TensorFlow is an open-source software library that is commonly used for implementing artificial neural networks and for deep learning. TensorFlow's numerical computation model is based on data flow graphs. Nodes in the graph represent mathematical operations, while the graph edges represent the multidimensional data arrays (tensors) that flow between them. This flexible architecture lets you deploy computation to one or more CPUs or GPUs in a desktop, server, or mobile device without rewriting code. TensorFlow also includes TensorBoard, a data visualization toolkit, and Keras, a high-level (and easier-to-use) neural networks API for Python.

Environment Modules

To use TensorFlow on HiPerGator, you first need to load one of the TensorFlow environment modules. Run module spider tensorflow to find out which environment modules are available for TensorFlow.
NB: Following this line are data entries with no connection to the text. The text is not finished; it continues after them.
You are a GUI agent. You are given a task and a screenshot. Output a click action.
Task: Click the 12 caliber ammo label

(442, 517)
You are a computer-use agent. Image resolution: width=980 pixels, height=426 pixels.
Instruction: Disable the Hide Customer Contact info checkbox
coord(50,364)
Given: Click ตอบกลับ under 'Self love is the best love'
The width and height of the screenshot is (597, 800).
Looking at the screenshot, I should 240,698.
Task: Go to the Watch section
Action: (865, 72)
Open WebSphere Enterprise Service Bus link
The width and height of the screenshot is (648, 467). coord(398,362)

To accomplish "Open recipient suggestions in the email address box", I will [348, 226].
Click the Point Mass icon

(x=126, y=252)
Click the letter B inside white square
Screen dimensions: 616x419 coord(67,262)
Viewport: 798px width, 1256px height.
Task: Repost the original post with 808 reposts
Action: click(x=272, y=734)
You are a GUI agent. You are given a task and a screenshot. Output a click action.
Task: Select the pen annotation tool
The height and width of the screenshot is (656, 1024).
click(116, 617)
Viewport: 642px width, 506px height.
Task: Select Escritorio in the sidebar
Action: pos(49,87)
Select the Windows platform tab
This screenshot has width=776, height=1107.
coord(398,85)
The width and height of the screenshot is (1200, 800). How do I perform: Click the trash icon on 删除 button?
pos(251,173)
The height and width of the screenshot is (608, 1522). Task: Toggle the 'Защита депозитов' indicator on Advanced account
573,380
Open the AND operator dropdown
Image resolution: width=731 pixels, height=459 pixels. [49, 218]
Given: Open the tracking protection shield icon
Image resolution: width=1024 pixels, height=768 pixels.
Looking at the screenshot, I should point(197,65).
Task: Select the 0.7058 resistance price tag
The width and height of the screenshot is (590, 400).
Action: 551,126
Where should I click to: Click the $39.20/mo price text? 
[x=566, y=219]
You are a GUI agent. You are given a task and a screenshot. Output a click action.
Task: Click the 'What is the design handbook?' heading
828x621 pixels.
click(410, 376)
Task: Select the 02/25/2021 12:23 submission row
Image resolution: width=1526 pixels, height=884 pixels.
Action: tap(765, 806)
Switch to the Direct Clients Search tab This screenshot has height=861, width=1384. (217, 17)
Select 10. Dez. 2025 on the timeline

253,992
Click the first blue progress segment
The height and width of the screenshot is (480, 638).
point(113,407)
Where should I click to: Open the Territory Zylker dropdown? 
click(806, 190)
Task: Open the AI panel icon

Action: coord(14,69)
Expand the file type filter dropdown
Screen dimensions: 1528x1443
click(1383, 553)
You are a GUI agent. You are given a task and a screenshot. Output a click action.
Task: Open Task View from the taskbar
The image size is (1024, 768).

Once you determine which module you want to use, load it as follows (using tensorflow/2.4.1 as an example):

module load tensorflow/2.4.1


Additional Information

As of version 2.0 tensorflow includes keras as tf.keras module. This is the module that you should use. See keras vs. tf.keras article for details.

To start a tensorflow session on a GPU or GPUs on HiPerGator you must request the '--gpus' resource and specify the 'gpu' partition in your job script or on the command line as described in GPU Access help page. E.g.

srun --partition=gpu --gpus=1 --ntasks=1 --mem=4gb --time=08:00:00 --pty -u bash -i



Citation

If you publish research that uses tensorflow you have to cite it as follows:

https://www.tensorflow.org/versions/r0.11/resources/bib.html